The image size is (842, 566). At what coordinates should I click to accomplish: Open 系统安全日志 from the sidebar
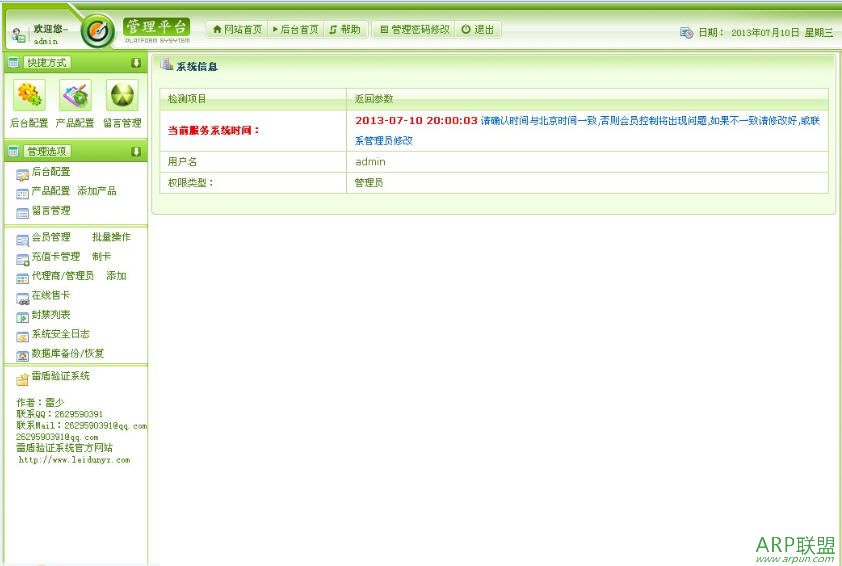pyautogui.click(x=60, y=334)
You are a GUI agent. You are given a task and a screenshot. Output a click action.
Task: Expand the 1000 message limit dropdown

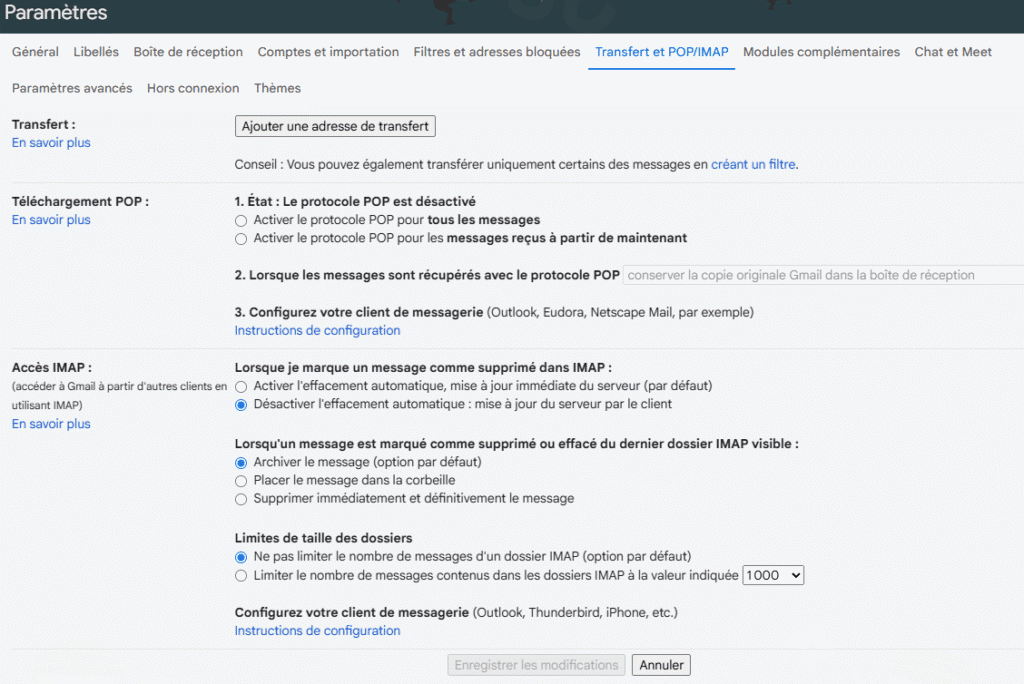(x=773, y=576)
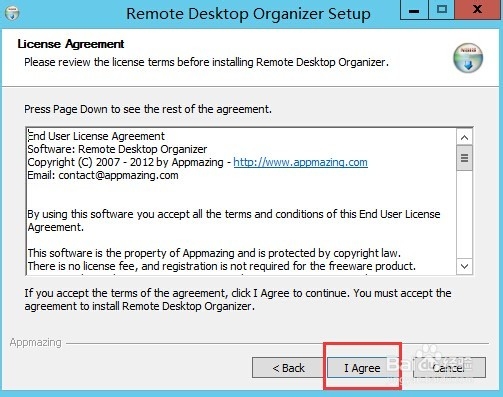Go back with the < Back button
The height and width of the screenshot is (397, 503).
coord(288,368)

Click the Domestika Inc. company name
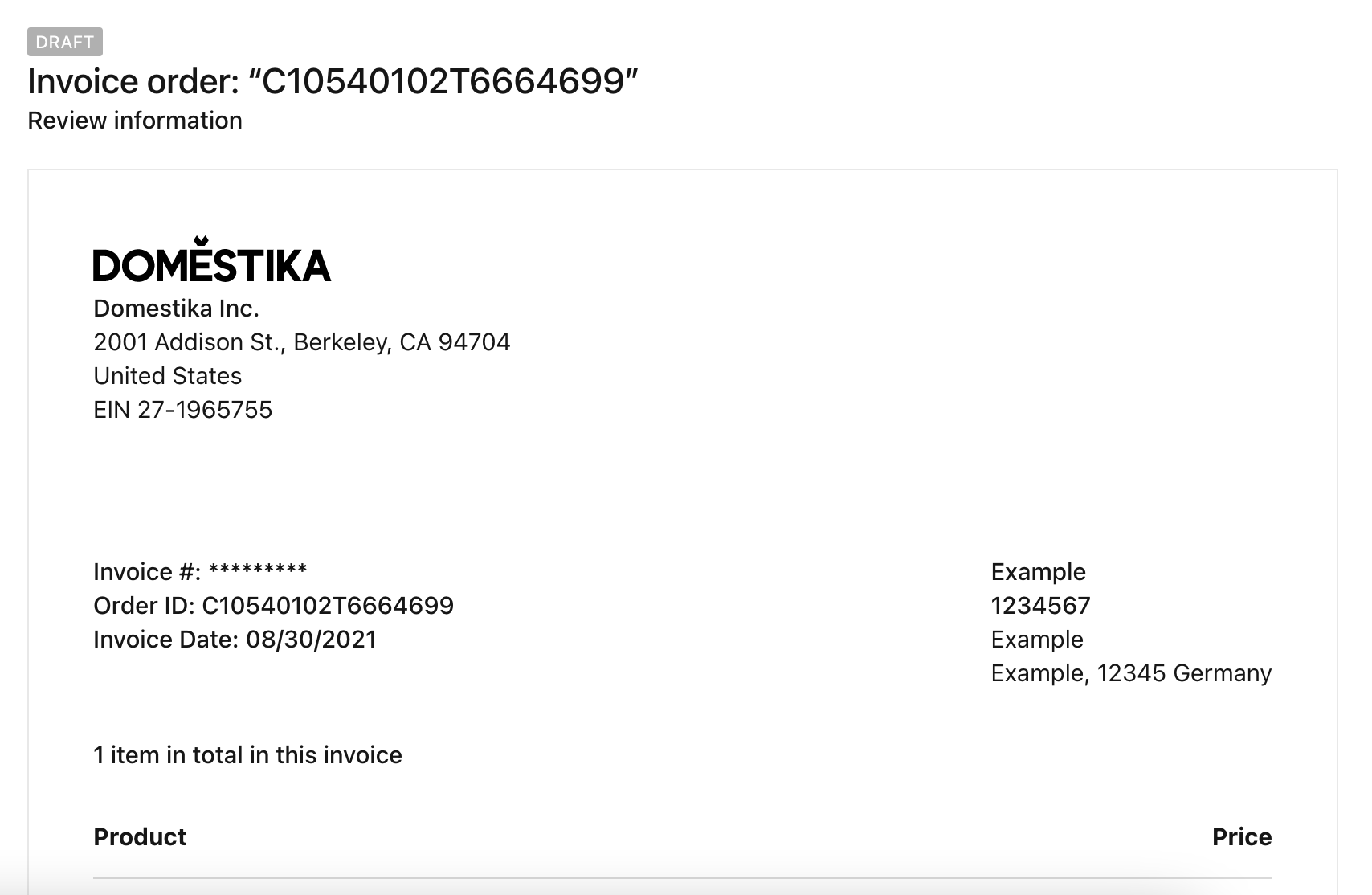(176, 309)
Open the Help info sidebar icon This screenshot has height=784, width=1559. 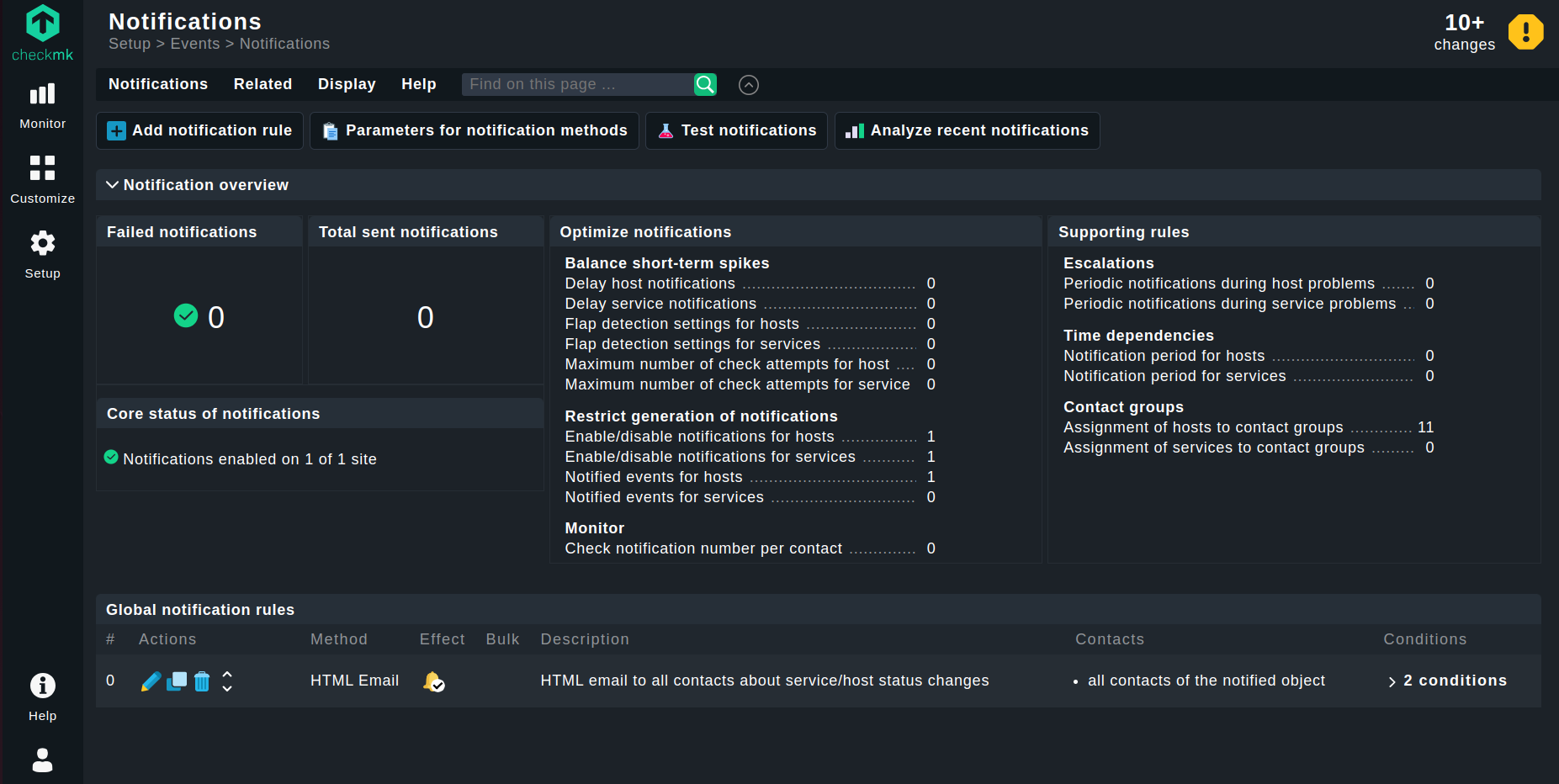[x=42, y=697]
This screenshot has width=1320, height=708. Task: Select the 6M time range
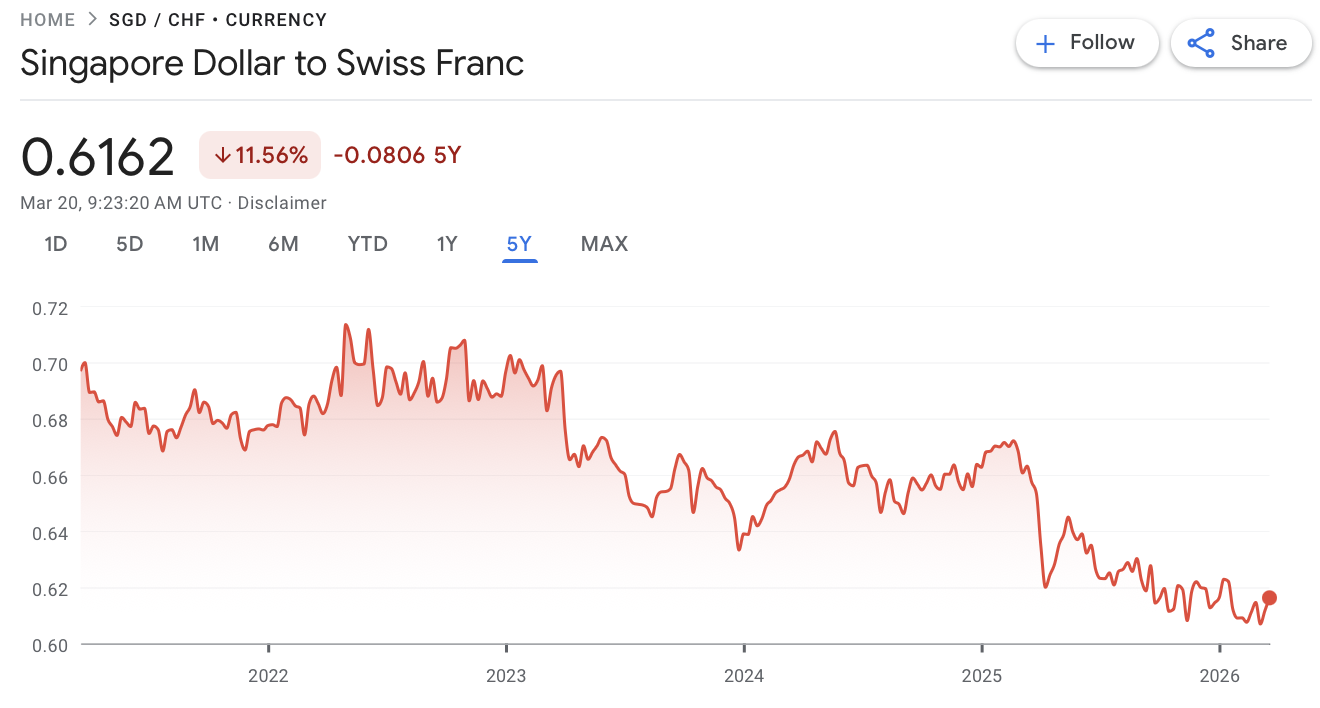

········

**Aim of the task:**
Render the items from the very first line through the line containing "pyautogui.click(x=60, y=334)" as a JSON list of strings, one string per line, with blank lines dropped and the pictures left out.

**Answer in full:**
[
  "The image size is (842, 566). At what coordinates should I click to accomplish: Open 系统安全日志 from the sidebar",
  "pyautogui.click(x=60, y=334)"
]